State v. Chilton

465 P.2d 495 | Or. Ct. App. | 1970

465 P.2d 495 (1970)

STATE of Oregon, Respondent,
v.
Mark Daniel CHILTON, Appellant.

Court of Appeals of Oregon, Department 2.

Argued and Submitted January 22, 1970.
Decided February 19, 1970.

James A. Pearson, Eugene, argued the cause and filed the briefs for appellant.

Michael E. Murphy, Deputy Dist. Atty., Eugene, argued the cause for respondent. With him on the brief was John B. Leahy, Dist. Atty., Eugene.

Before SCHWAB, C.J., and LANGTRY and FOLEY, JJ.

FOLEY, Judge.

Defendant pleaded guilty to the crime of illegal possession of narcotics and was given a sentence not to exceed two years' imprisonment. The sole assignment of error is that the sentence constituted excessive, cruel and unusual punishment.

The thrust of defendant's argument is that he, a college student with no previous criminal record, should have been placed on probation or given a more lenient sentence by the trial judge for this nonviolent offense.

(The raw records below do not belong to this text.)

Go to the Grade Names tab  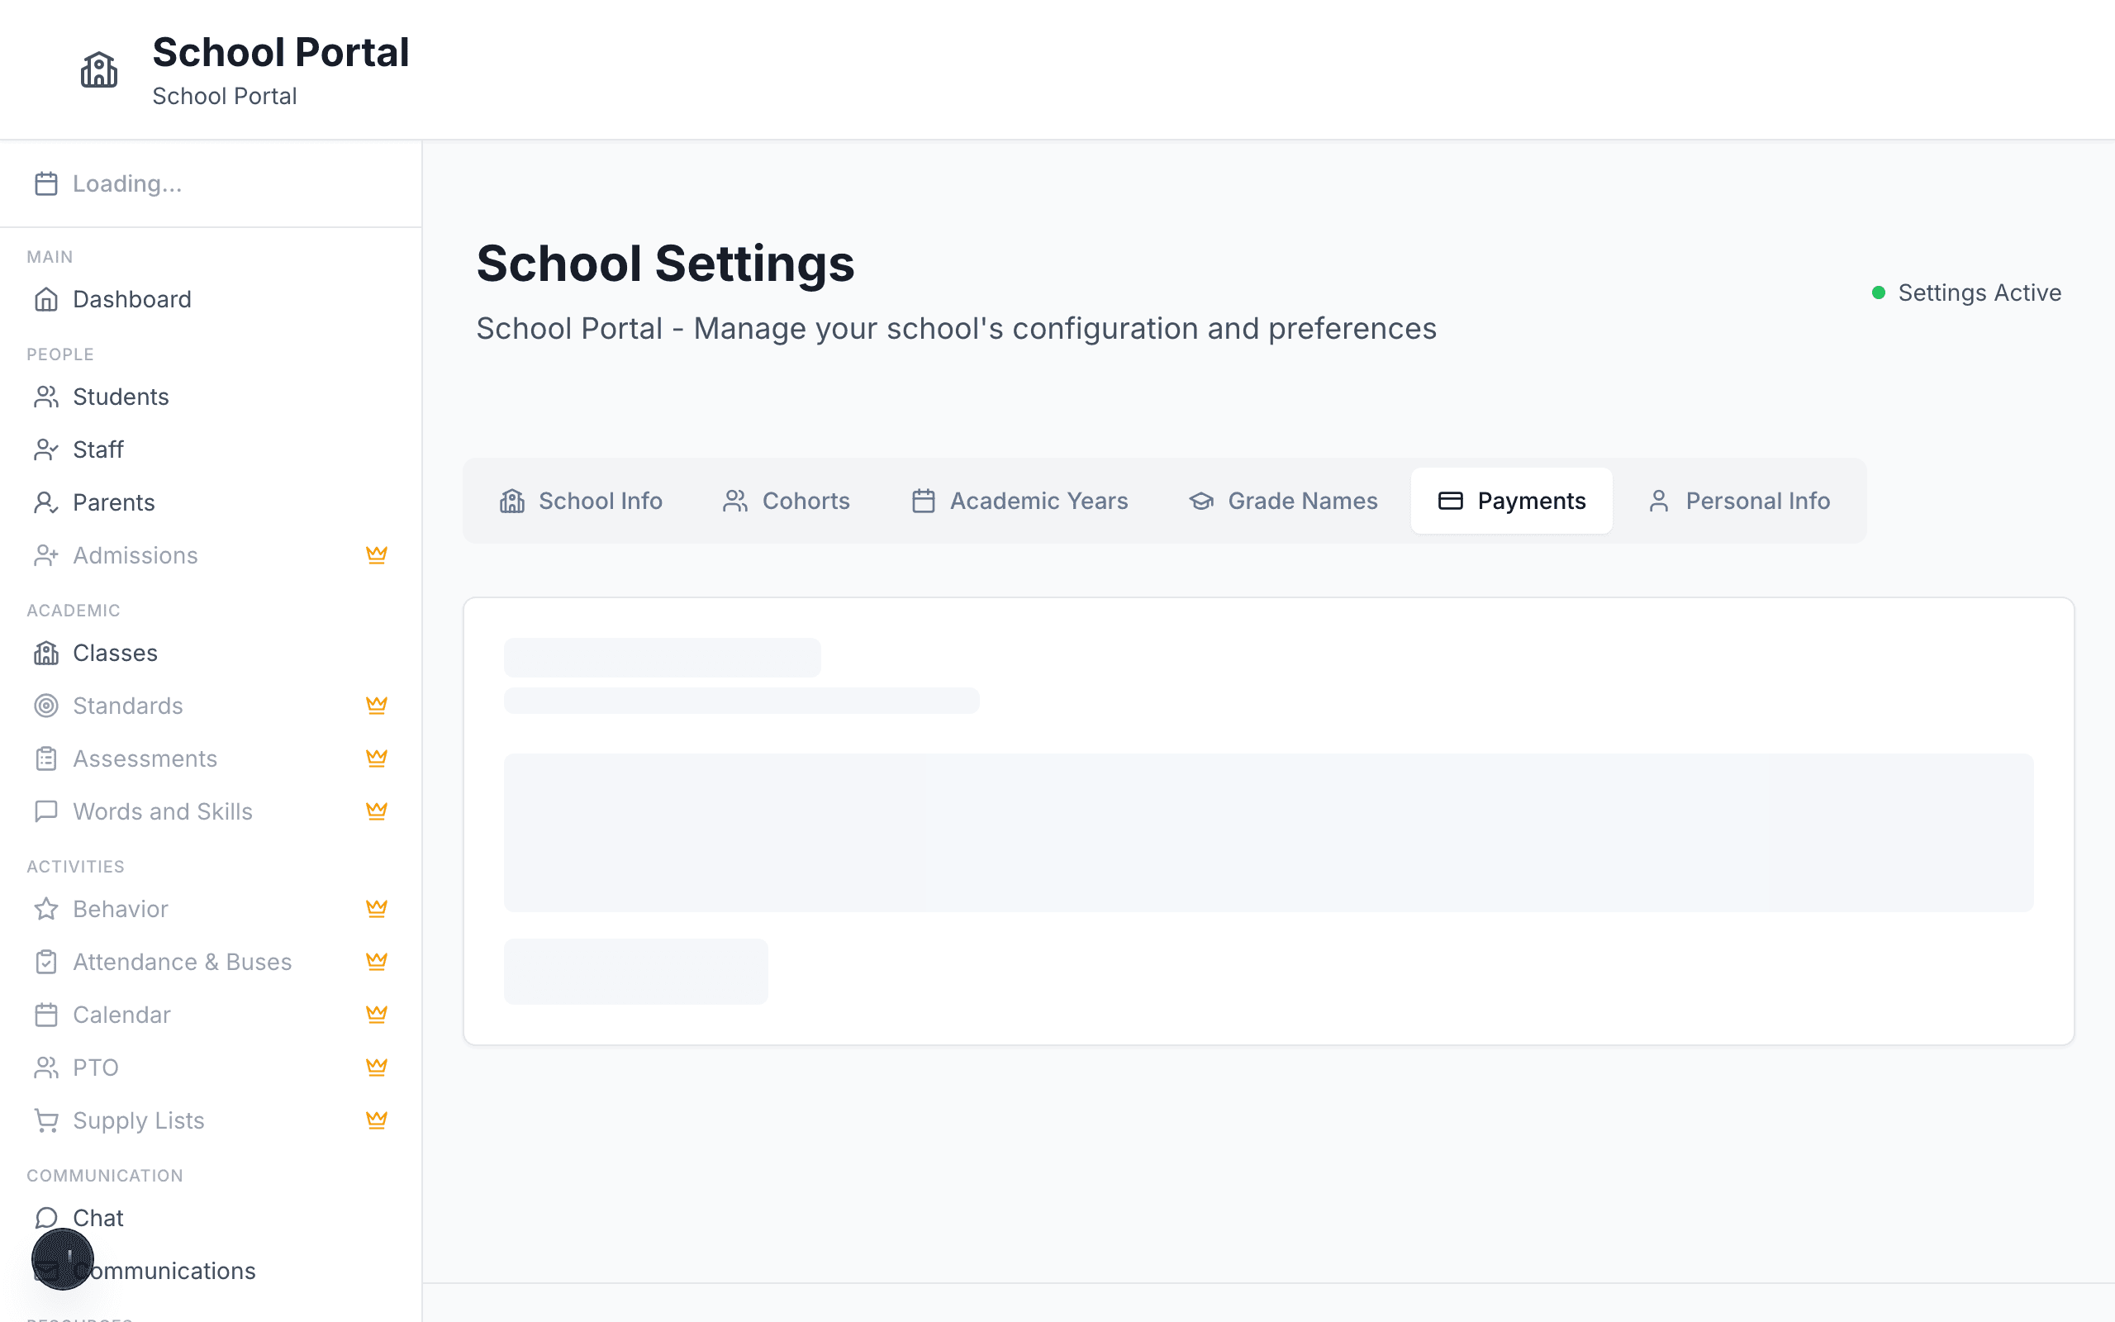point(1283,501)
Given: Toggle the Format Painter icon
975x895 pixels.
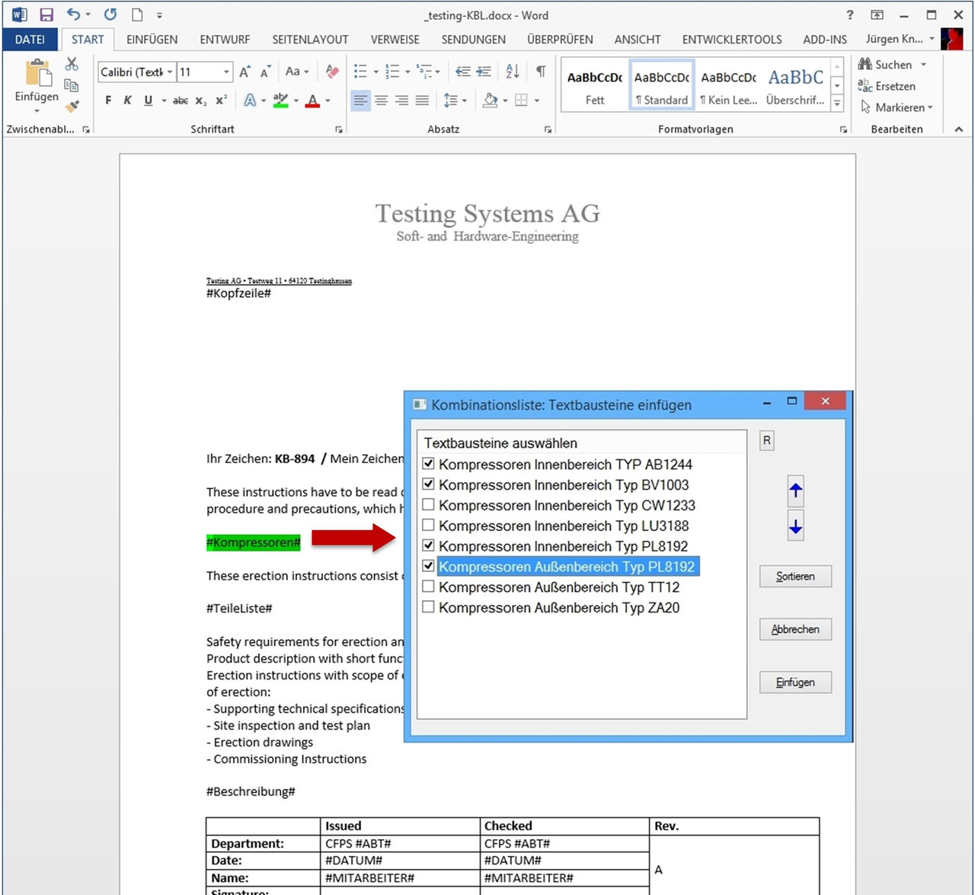Looking at the screenshot, I should point(72,107).
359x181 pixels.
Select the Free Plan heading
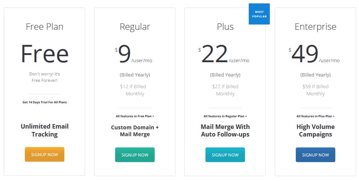pos(44,27)
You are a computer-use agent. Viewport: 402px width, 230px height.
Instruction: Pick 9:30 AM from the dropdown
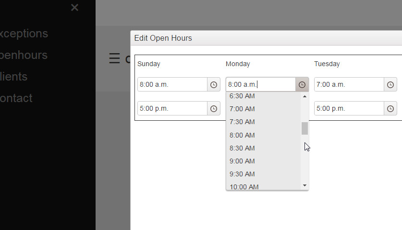point(242,174)
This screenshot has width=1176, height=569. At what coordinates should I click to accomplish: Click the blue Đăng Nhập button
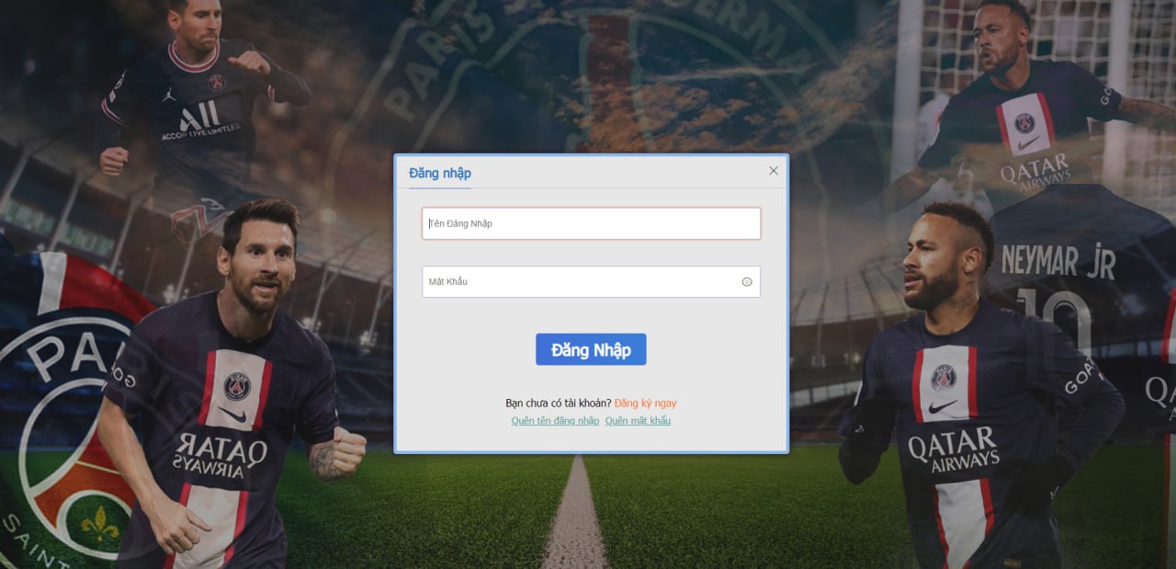[x=591, y=349]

He also urges that the trial judge was unduly influenced by information volunteered by defendant to the presentence investigator and included in the investigator's report to the court that he had sold hashish to a 16-year-old boy.

*496 The maximum permissible sentence set by the legislature for the crime charged is 10 years' imprisonment. ORS 474.990.

The two-year sentence imposed is a maximum sentence. The defendant after his delivery to the Corrections Division may be considered for earlier release by the Board of Parole and Probation under their rules and regulations. ORS 144.050.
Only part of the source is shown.